UNIVERSALITY AND SELF-SIMILARITY IN PINCH-OFF OF RODS BY BULK DIFFUSION
Here we examine an unexplored class of topological singularities where interface motion is controlled by the diffusion of mass through a bulk phase. We show theoretically that the dynamics are determined by a universal solution to the interface shape (which depends only on whether the high diffusivity phase is the rod or the matrix) and materials parameters. We find good agreement between theory and experimental observations of pinching liquid rods in an Al–Cu alloy. The universal solution applies to any physical system in which interfacial motion is controlled by bulk diffusion, from the break-up of rod-like reinforcing phases in eutectic composites 13–16 to topological singularities that occur during coarsening of interconnected bi-continuous structures 17–20,thus enabling the rate of topological change to be determined in a broad variety of multi-phase systems.

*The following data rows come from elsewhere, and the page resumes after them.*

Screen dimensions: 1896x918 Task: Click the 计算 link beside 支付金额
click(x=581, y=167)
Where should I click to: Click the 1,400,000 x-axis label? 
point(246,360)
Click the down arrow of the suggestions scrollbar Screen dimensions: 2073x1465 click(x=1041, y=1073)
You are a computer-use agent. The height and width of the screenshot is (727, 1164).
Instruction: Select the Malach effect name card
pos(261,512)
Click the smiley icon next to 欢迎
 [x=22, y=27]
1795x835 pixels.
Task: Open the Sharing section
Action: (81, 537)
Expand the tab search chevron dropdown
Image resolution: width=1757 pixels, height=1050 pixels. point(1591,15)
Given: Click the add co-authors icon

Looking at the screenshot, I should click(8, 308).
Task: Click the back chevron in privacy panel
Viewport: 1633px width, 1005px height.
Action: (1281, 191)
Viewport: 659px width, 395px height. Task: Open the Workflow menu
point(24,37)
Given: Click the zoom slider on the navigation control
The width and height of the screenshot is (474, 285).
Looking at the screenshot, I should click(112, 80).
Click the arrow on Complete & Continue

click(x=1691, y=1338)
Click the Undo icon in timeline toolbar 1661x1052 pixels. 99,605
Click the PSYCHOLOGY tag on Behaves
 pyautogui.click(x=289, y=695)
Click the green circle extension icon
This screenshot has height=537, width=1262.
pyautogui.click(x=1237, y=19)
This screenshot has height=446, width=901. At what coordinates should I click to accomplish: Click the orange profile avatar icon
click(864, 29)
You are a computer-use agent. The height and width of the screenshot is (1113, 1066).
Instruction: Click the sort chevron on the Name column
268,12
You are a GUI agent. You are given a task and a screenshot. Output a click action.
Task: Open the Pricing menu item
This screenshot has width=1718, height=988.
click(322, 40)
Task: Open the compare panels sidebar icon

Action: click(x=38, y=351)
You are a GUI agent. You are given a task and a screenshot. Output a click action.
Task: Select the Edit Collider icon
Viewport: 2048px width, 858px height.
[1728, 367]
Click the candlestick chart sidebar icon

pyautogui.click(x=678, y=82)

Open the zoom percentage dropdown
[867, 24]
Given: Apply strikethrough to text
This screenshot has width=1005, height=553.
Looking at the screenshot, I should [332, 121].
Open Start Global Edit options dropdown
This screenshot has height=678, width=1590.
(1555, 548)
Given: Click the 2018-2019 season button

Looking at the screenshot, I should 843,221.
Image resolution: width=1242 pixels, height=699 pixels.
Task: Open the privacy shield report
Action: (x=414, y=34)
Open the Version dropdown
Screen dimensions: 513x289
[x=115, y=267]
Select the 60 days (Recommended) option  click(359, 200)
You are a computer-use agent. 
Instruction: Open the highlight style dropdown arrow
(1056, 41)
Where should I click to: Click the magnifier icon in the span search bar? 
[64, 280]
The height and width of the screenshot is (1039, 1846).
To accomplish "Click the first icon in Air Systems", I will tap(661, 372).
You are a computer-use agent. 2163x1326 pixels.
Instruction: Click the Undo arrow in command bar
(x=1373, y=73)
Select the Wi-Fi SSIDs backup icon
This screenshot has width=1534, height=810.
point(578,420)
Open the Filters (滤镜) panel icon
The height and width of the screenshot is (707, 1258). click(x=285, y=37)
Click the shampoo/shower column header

ROLE OF STRAIN-DEPENDENT SURFACE ENERGIES IN GE/SI(100) ISLAND FORMATION
Formation energies for Ge/Si(100) pyramidal islands are computed combining continuum calculations of strain energy with first-principles-computed strain-dependent surface energies. The strain dependence of surface energy is critically impacted by the presence of strain-induced changes in the Ge{100} surface reconstruction. The appreciable strain dependencies of rebonded-step {105} and dimer-vacancy-line-reconstructed {100} surface energies are estimated to give rise to a significant reduction in the surface contribution to island formation energies.